**Entries supplied**
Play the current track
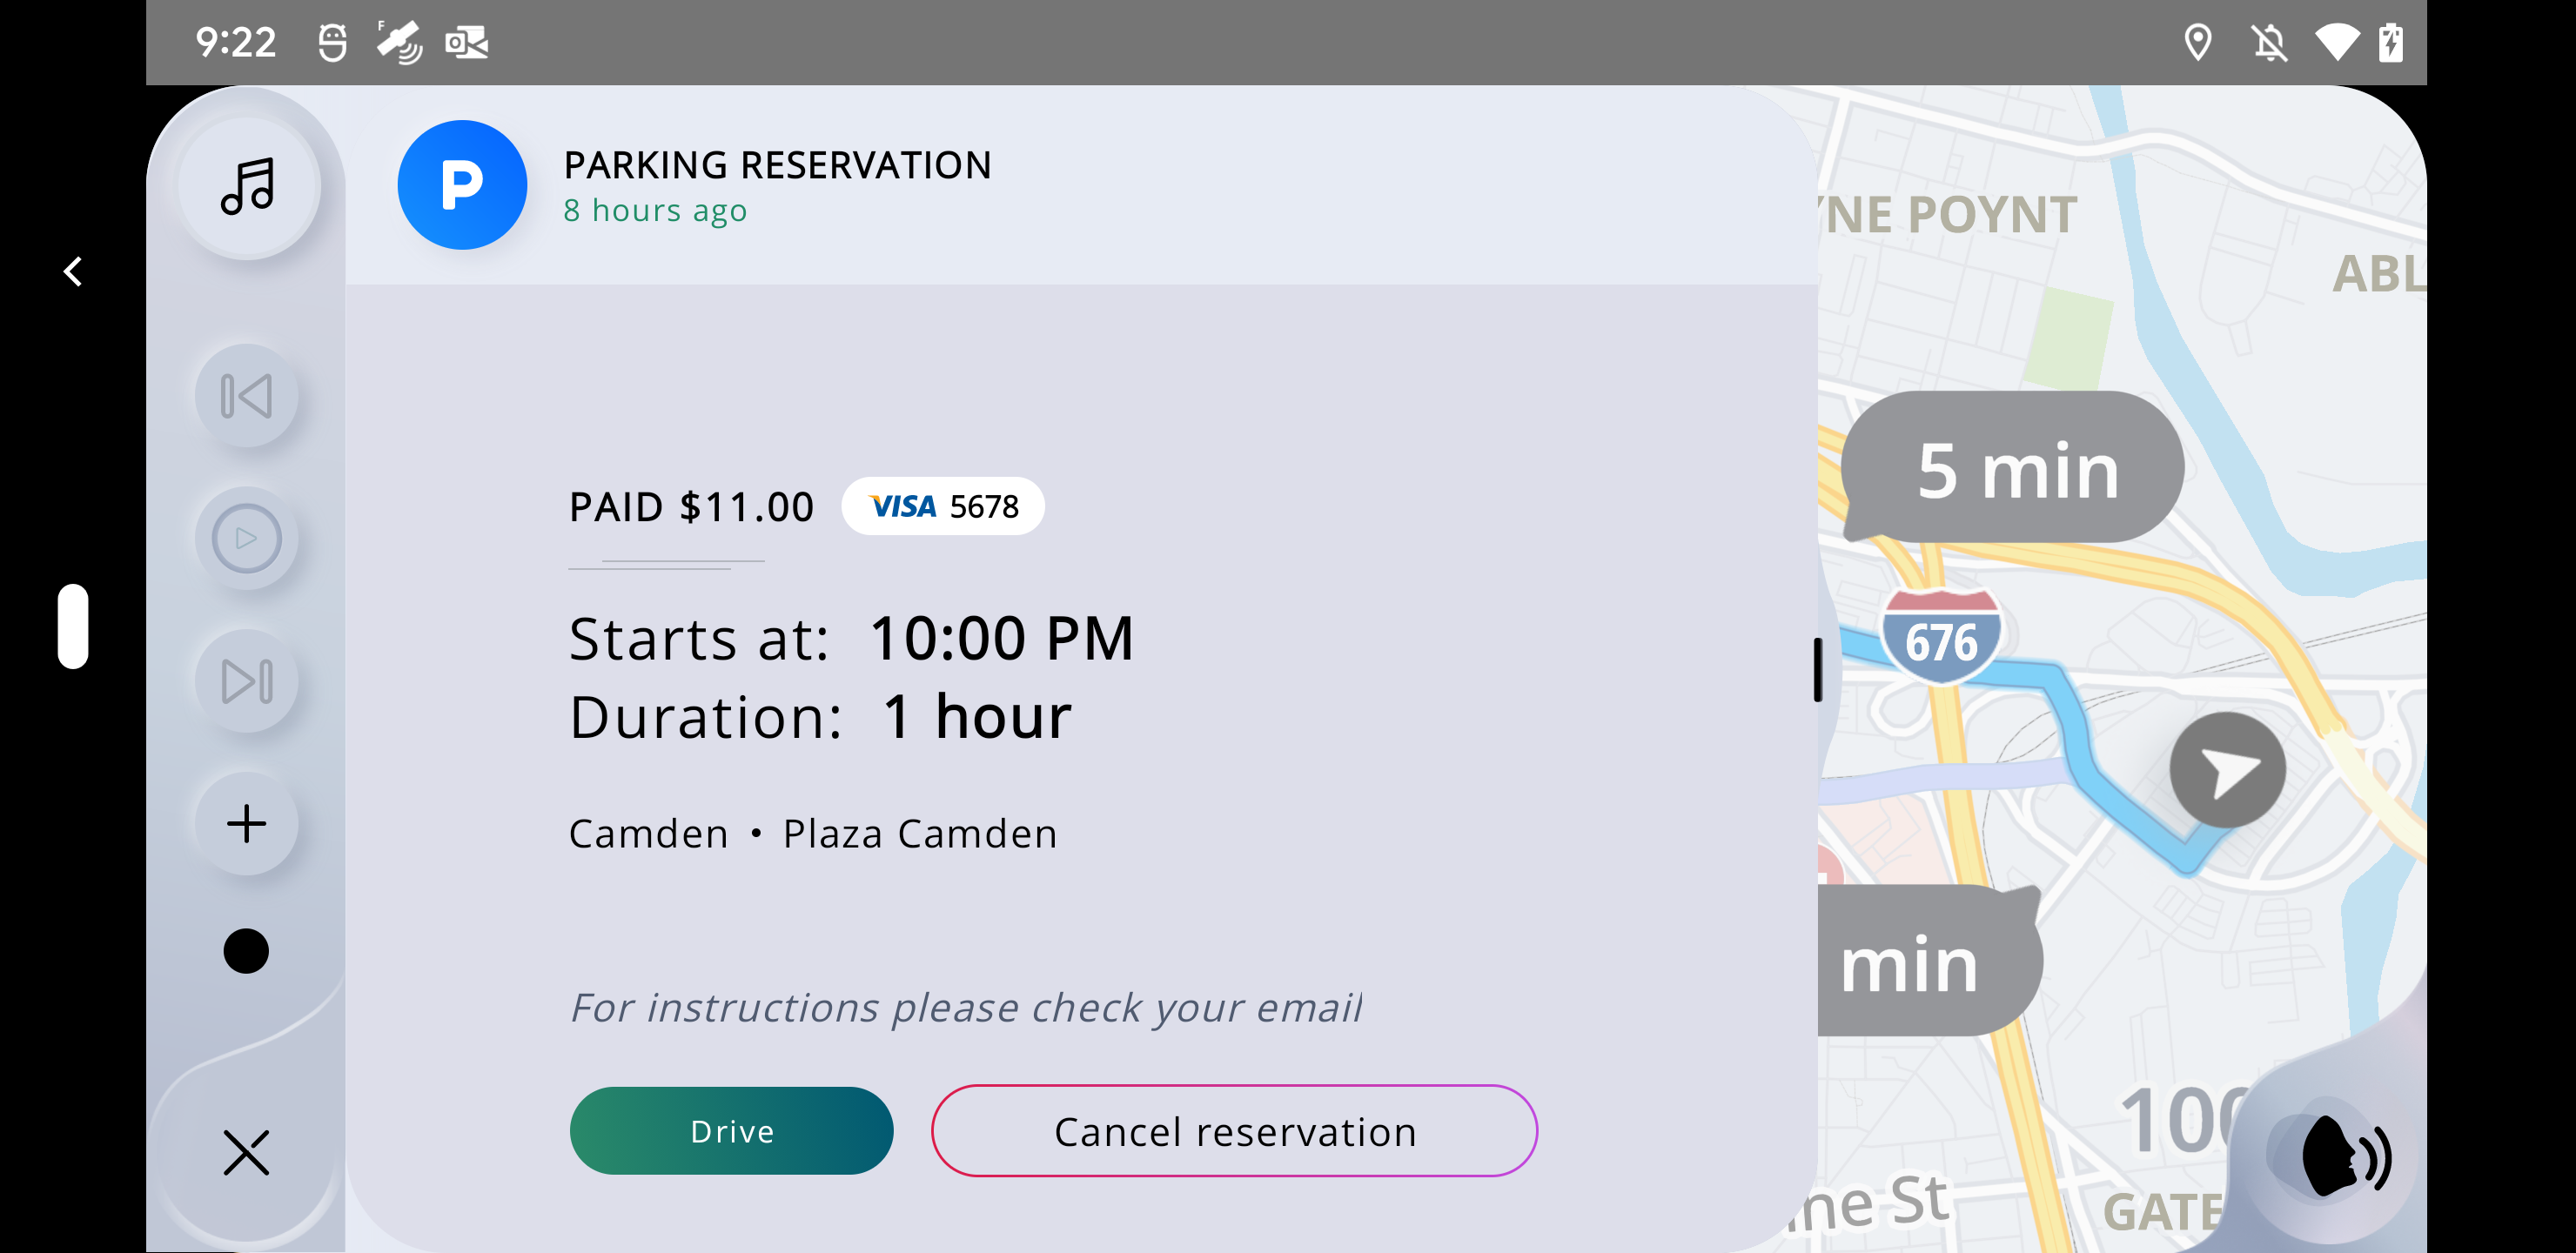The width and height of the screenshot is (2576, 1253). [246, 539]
--
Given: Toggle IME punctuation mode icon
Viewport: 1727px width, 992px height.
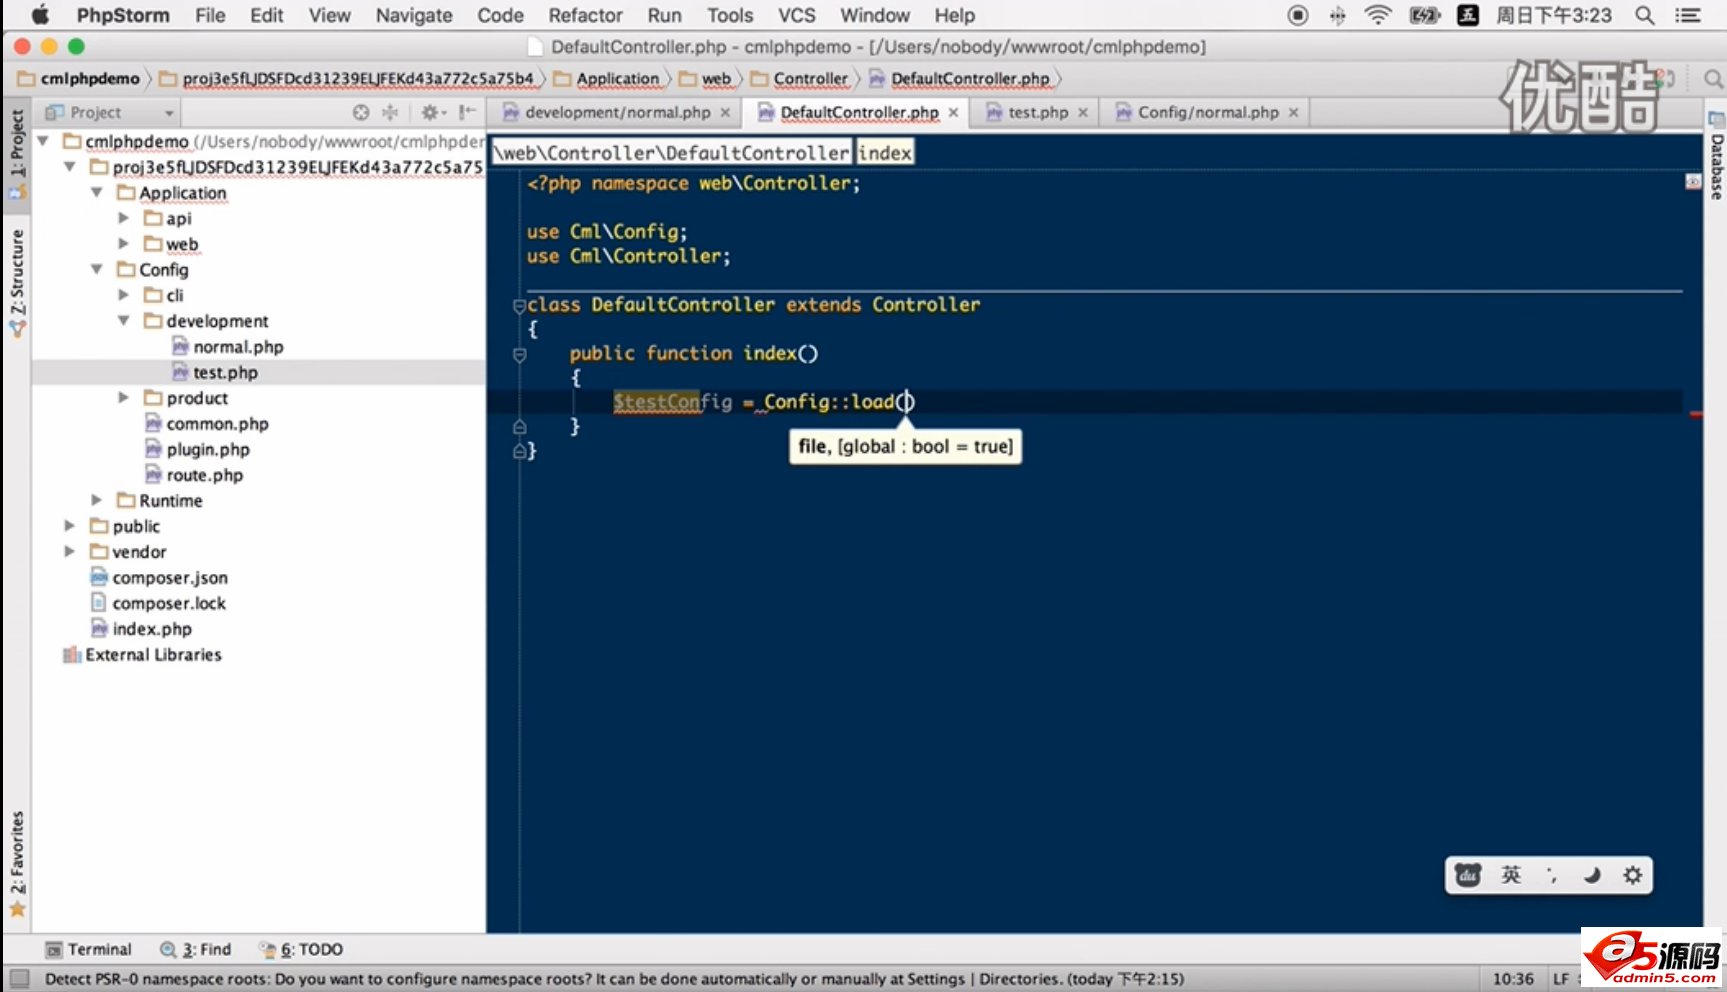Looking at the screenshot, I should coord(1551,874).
...
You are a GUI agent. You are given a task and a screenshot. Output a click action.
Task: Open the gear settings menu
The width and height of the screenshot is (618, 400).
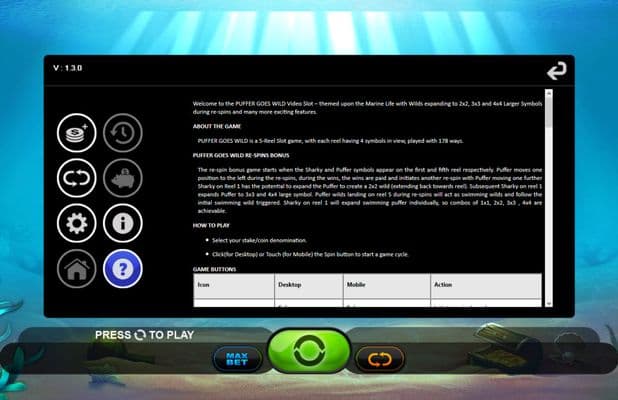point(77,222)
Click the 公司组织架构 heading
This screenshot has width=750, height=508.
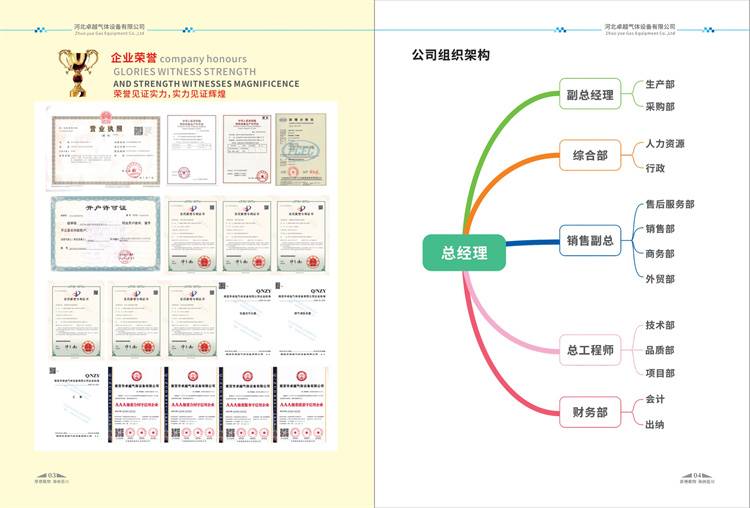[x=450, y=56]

**What you should do**
Can you give the lines of the records from the one containing "Given: Toggle IME punctuation mode icon" through the one containing "Looking at the" as a JSON list of strings, one string per line, with blank lines dropped and the pictures left out?

**Response to the task**
[
  "Given: Toggle IME punctuation mode icon",
  "Viewport: 1727px width, 992px height.",
  "Looking at the screenshot, I should coord(1551,874)."
]